The attacks that took place are the first known instance
of disruption in power supplies caused by cyber attacks and
have certainly amplified concerns on the vulnerability of the critical
infrastructure to cyber sabotage. Attribution for cyber attacks is
a risky proposition, but the uneasy relationship between Ukraine and
Russia ever since the latter took over Crimea in 2014, may bear out the
former’s contention. In fact, anti-Russian activists had allegedly sabotaged
power lines in November 2015, causing widespread blackouts in Crimea,
which may have provided the motive for the Russian hackers attacking
Ukraine’s energy grids. Whether this hacking forms part of the
larger warfare remains to be seen, but we have seen previous instances
where cyber means have been used to achieve larger political objectives,
with the perpetrators maintaining deniability:
- In 2014,North Korea accused the United States of attacking its computer networks and shutting down the Internet for many days. This incident followed after the United States accused North Korea of hacking into the Sony Pictures’ servers to steal corporate and employee data.
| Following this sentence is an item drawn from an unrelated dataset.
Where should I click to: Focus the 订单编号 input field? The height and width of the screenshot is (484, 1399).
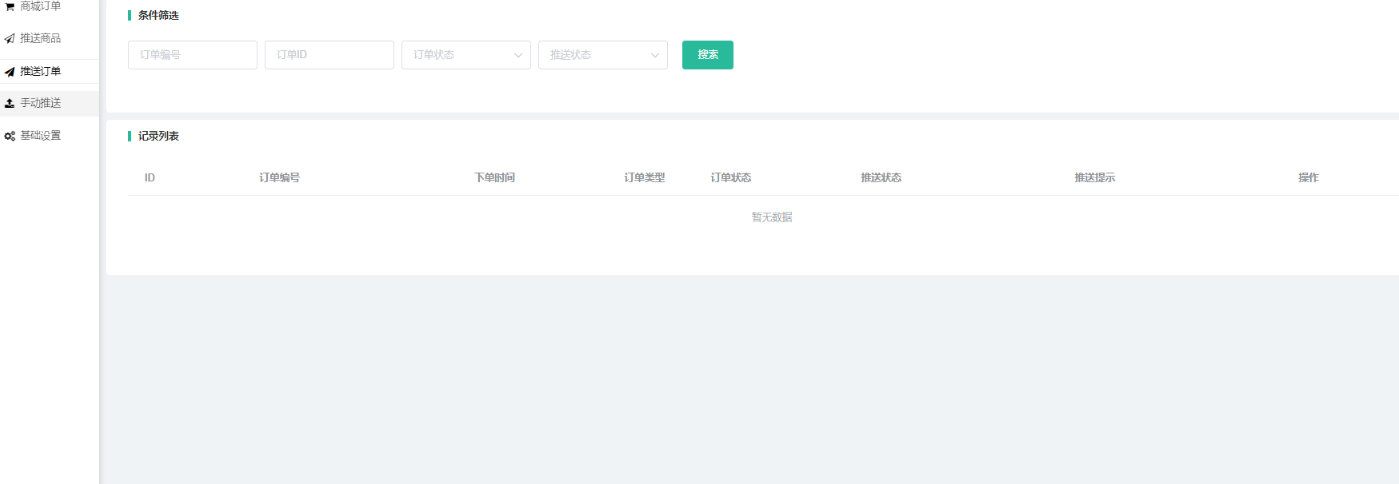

- In 2009-10, Iran blamed the United States and Israel for launching theStuxnet virus that targeted Iran’s nuclear reactors. In retaliation, Iranian hackers supposedly launched a massive cyber attack on the world’s largest oil company—Saudi Aramco—erasing critical corporate data from its 30,000 computers.
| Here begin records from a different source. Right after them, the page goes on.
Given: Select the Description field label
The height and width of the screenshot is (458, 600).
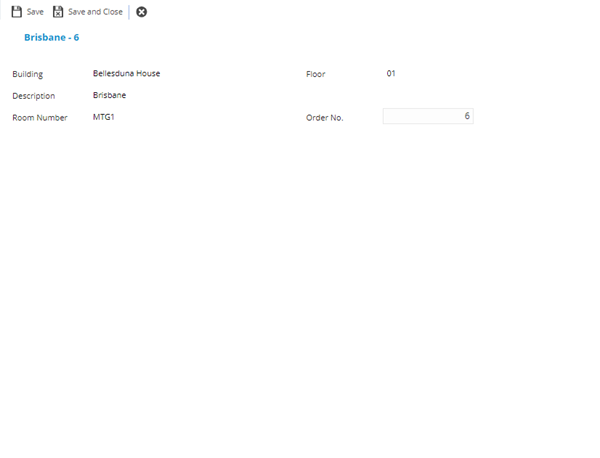Looking at the screenshot, I should 33,96.
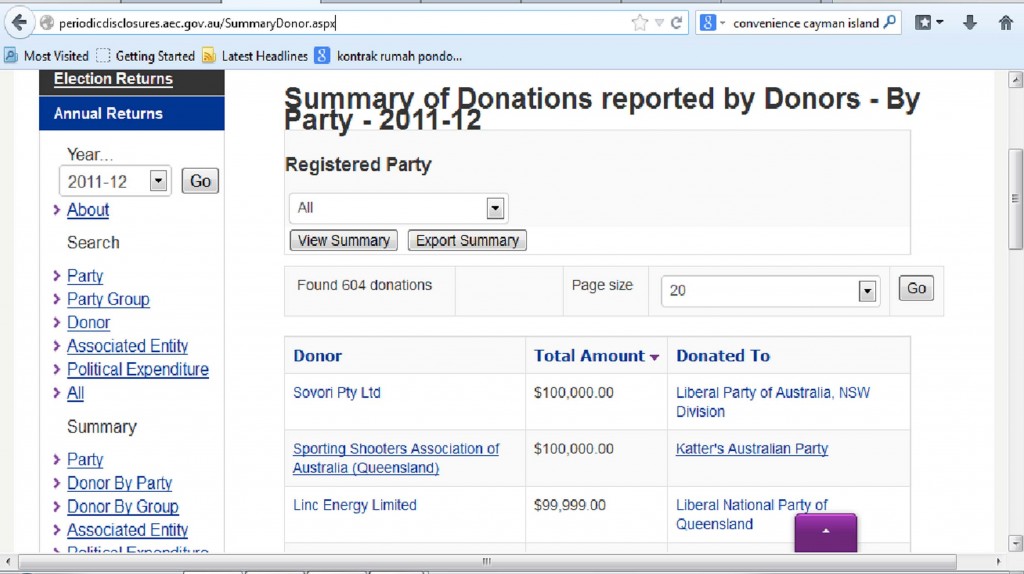The image size is (1024, 574).
Task: Click the Export Summary button
Action: point(467,240)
- In 2008, the Georgian government accused Russia of launching DDoS attacks against its computer networks while both countries fought for control over the territory of South Ossetia. The attack had disabled almost 90% of official Georgian website domains.
- In 2007, Russia was suspected of having carried out a series of DDoS attacks on websites of the government, political parties, news organisations, and banks in Estonia.
Fortunately, India has not witnessed a major attack like the above,
but that is not a reason for complacency. The country remains a major
target of hostile countries and rogue elements, with attacks aimed
mainly at its critical infrastructure and stealing sensitive data. To
mitigate these cyber threats, India has taken incremental steps by: (a)
announcing a broad policy framework in the form of the National Cyber
Security Policy; (b) appointing a national cyber security coordinator;
and (c) setting up the National Critical Information Infrastructure
Protection Centre. Cyber security is also a major item on India’s
diplomatic agenda as it has set up cyber security dialogues with
countries such as the United States and Russia. It is also set to sign
an information security agreement with Russia, aimed at addressing
bilateral cyber concerns.
It is clear that, by taking advantage of the attribution problem and
cost effectiveness, major cyber powers are investing heavily in
offensive cyber capabilities, paving the way for militarisation of cyber
space. India, therefore, needs to step up its response and
operationalise a cyber security strategy that will take all stakeholders
on board and incorporate defensive and offensive capabilities.